分类专栏：深度学习文章标签： batch 开发语言

于 2024-07-09 14:52:31 首次发布

本文链接：https://blog.csdn.net/m0_70087562/article/details/140295579

版权

深度学习专栏收录该内容

1 篇文章 0 订阅

订阅专栏

文章目录

一、随机梯度下降（SGD）
二、动量的更新
- - 小批量mini_batch
三、Adam

一、随机梯度下降（SGD）

随机梯度下降（Stochastic Gradient Descent, SGD）是一种优化算法，常用于训练各种类型的机器学习模型，尤其是神经网络。在SGD中，不是每次更新都使用全部数据，而是每次更新只随机选取一个样本或一小批（batch）样本来计算梯度，这样可以大大加快训练速度。

以下是随机梯度下降算法的基本步骤，以及一个简单的Python示例，用于线性回归问题。

步骤：

初始化参数：选择一个小的学习率 α，并初始化模型的参数（例如，线性回归的权重 w 和偏置 b）。
选择损失函数：对于线性回归，常用的损失函数是均方误差（MSE）。
随机选择样本：从数据集中随机选择一个样本或一批样本。
计算梯度：使用选定的样本计算损失函数关于模型参数的梯度。
更新参数：使用梯度和学习率来更新模型的参数。

重复步骤3-5，直到满足某个停止条件（如达到最大迭代次数，或损失函数值小于某个阈值）。

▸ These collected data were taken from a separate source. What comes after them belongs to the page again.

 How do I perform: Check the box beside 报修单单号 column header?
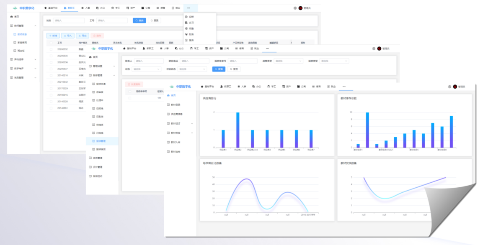pyautogui.click(x=129, y=91)
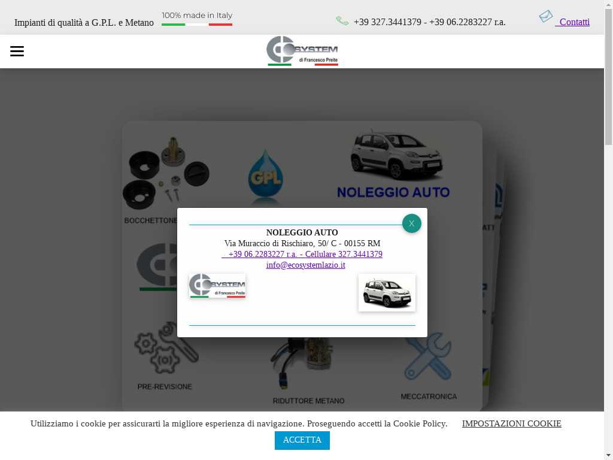Click the Ecosystem logo thumbnail in popup
The width and height of the screenshot is (613, 460).
click(217, 286)
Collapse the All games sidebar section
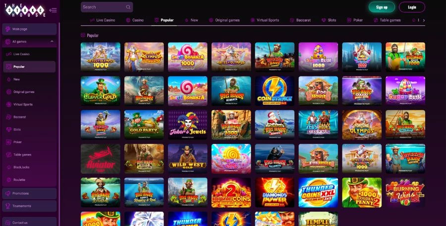 pos(52,42)
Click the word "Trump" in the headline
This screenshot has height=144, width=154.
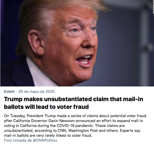(13, 99)
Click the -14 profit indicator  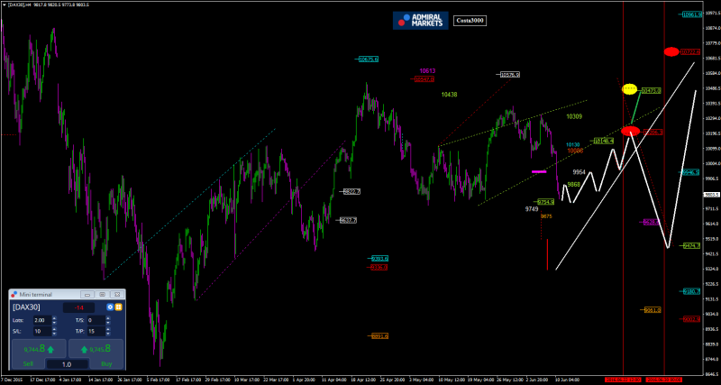pyautogui.click(x=78, y=307)
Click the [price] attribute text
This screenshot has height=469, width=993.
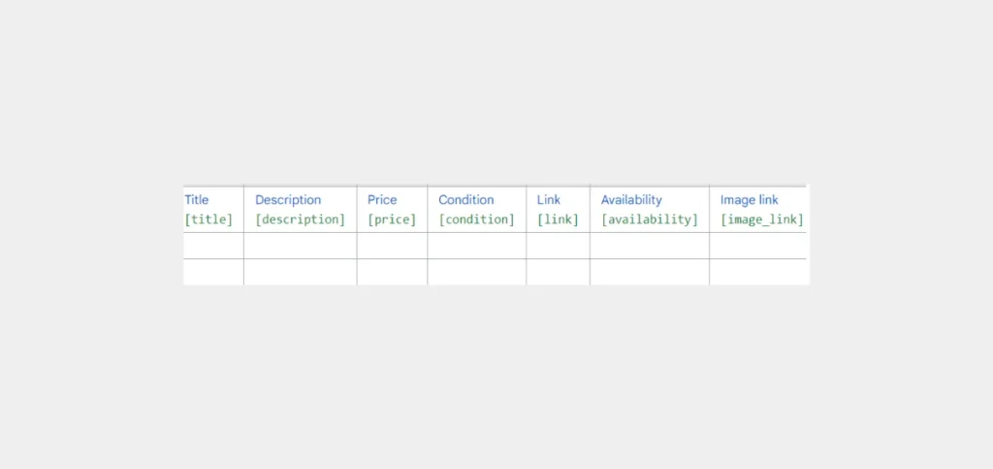[x=392, y=219]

优点：可以一个不是最优的鞍点附近直接跳到更优的鞍点处，但是可以保证不会从一个更优的鞍点跳到更劣的鞍点附近。
例如可以下图中红点左边的鞍点跳到右边更优的鞍点。
在这里插入图片描述

Python 示例

这里我们实现一个简单的线性回归问题，使用SGD来找到最优的权重 w 和偏置 b。

import numpy as np  
  
# 生成一些数据  
np.random.seed(0)  
X = 2 * np.random.rand(100, 1)  
y = 4 + 3 * X + np.random.randn(100, 1)  
  
# 初始化参数  
w = np.random.randn(1, 1)  
b = np.zeros((1, 1))  
learning_rate = 0.01  
n_epochs = 1000  
m = len(X)  
  
# 损失历史  
losses = []  
  
# 训练模型  
for epoch in range(n_epochs):  
    # 随机打乱数据  
    indices = np.random.permutation(m)  
    X_shuffled = X[indices]  
    y_shuffled = y[indices]  
      
    # 梯度累加  
    dw = 0  
    db = 0  
      
    # 遍历每个样本  
    for i in range(m):  
        xi = X_shuffled[i:i+1]  
        yi = y_shuffled[i:i+1]  
        predictions = xi.dot(w) + b  
        error = predictions - yi  
        dw += 2 * xi.T.dot(error)  
        db += 2 * error  
      
    # 更新参数  
    w -= learning_rate * dw / m  
    b -= learning_rate * db / m  
      
    # 记录损失  
    if epoch % 100 == 0:  
        total_error = np.sum((y - (X.dot(w) + b)) ** 2)  
        losses.append(total_error)  
  
# 输出结果  
print("训练后的权重 w:", w)  
print("训练后的偏置 b:", b)  
print("最终损失:", losses[-1])  
  
# 可视化损失变化（如果有matplotlib）  
import matplotlib.pyplot as plt  
plt.plot(losses)  
plt.xlabel('Epochs')  
plt.ylabel('Loss')  
plt.title('SGD Loss Over Epochs')  
plt.show()

结果
运行上述代码后，你将看到模型训练后的权重 w 和偏置 b，以及最终损失值。由于初始化和随机性的原因，每次运行的结果可能略有不同。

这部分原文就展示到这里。